Of course, what you put in the box is a matter of personal opinion. I would put in "science fiction," which could be anything from I, Robot to Oryx and Crake to Super Sad True Love Story. If it gets its fizz of "might" by expanding on a scientific idea, either realistically or extravagantly, I think of it as science fiction.
I would put in "fantasy," including A Midsummer Night's Dream and Lord of the Rings and American Gods, among others. Angela Carter resides here, next to some of A. S. Byatt. If it plays with some kind of mythology or magic--our beliefs, familiar, ingrained, and strange--then, to me, it's fantasy.
I would also keep "magical realism." I like my (probably inaccurate) idea of what this term means. To me, magical realism identifies stories where the world is almost certainly ours, but aspects of the story's engine are unexpected, improbable, fantastical, and extraordinary. Everything is Illuminated, most of Haruki Murakami, Etgar Keret. This one is murky. There is plenty of spillage between this and fantasy. Maybe it's less soaked in the magical; maybe it only lets it through in bursts, bizarrely accepted by everyone living on the inside. Maybe it's sort of a fungus, sometimes more like an animal and sometimes more like a plant.
There could be "alternate history" (Michael Chabon, I'm looking at you) and "horror" (relatively easy to identify, though my horror shelf would hold both Peter Straub and Zoe Heller).

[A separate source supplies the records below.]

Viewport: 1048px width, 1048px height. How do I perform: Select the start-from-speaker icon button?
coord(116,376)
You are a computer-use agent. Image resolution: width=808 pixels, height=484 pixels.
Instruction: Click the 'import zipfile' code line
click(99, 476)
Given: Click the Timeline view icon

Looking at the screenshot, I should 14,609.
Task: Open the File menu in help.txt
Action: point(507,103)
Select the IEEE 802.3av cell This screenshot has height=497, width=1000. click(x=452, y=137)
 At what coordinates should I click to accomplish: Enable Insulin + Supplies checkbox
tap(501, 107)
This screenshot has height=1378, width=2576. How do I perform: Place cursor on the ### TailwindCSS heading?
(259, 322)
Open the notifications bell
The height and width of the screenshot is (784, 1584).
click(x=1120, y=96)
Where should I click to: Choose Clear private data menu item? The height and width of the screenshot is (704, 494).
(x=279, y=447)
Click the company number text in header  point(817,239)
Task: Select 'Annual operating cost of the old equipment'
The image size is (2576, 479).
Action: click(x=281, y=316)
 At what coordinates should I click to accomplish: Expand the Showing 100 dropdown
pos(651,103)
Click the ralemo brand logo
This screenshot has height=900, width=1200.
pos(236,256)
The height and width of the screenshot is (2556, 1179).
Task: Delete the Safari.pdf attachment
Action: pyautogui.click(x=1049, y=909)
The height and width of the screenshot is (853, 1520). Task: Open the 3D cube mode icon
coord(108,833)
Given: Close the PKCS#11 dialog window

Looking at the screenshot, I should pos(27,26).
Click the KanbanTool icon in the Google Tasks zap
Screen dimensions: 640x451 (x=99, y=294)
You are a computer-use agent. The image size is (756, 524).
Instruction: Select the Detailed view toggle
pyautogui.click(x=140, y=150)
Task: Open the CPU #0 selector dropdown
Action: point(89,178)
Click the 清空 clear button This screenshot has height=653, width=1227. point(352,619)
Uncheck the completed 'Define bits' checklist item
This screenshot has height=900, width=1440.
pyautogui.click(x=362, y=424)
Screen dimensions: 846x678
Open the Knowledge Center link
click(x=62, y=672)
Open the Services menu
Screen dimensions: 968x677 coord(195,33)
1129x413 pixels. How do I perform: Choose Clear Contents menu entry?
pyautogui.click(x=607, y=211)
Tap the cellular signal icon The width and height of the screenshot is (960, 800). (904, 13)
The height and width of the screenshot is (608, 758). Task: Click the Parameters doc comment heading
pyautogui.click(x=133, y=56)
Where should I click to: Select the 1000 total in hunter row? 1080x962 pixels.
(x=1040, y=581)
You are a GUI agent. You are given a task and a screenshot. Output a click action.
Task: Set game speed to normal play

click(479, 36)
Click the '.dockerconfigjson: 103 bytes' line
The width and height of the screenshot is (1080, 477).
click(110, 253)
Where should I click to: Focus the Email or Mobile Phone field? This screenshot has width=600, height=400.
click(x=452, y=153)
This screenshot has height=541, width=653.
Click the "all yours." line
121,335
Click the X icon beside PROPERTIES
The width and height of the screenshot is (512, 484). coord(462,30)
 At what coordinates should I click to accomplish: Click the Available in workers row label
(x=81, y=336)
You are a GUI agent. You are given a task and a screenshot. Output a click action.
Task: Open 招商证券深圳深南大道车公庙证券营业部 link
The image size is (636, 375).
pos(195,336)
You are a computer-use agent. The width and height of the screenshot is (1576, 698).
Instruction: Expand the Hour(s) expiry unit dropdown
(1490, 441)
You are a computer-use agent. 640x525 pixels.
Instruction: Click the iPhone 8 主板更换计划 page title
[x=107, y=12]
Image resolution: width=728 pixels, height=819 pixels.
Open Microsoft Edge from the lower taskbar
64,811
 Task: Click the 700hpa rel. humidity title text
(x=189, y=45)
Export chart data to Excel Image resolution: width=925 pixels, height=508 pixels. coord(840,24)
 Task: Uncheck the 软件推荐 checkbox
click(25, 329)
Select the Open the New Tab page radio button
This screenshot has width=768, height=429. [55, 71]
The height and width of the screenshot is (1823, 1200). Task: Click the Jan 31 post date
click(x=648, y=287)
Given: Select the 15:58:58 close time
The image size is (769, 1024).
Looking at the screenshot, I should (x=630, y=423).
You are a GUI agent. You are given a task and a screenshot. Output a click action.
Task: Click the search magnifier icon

I guess that the whole point of putting things into boxes and labeling them is to make them easier to find. If you like this, then you might like that because they are cousins or residents of similar countries. These boxes aren't the same as the ones that make up "good" and "bad," "worthy" and "un-." They're the boxes that make up kingdom and family, regardless of how much you love or respect a particular specimen. It's one kind of division (work in a bookstore and you gather all kinds of others: "books for airplanes," "books with white covers," "books for people who are ill," "books for people who are tired of falling in love.") and one kind of terminology. Of course, what we call things is important, because it's a reflection of how we see them. Values and prejudices are all tied up with names. I know that lots of people conflate "speculative fiction" with "stuff I wouldn't be caught dead reading on the train," or "stuff that doesn't win proper awards," but it's also just a box and you can always change what people think belongs inside.
Besides, categorizing, organizing, and boxing things up is fun. And you can always rearrange it if you want.
3 comments:
This is a very well thought out post -- and you aren't uninformed at all.
The examples you've given are great. And the fungus comparision? Amusing and interesting.
I came over via Kat's recommendation, and I'm glad that I did. Thanks for writing this. I'm going to bookmark your blog. :-) ~Ali
"armed with a taste for specificity" -- I love that phrase.
Thanks, guys!
Thanks for saying hi, Ali. And thank you for the kind words.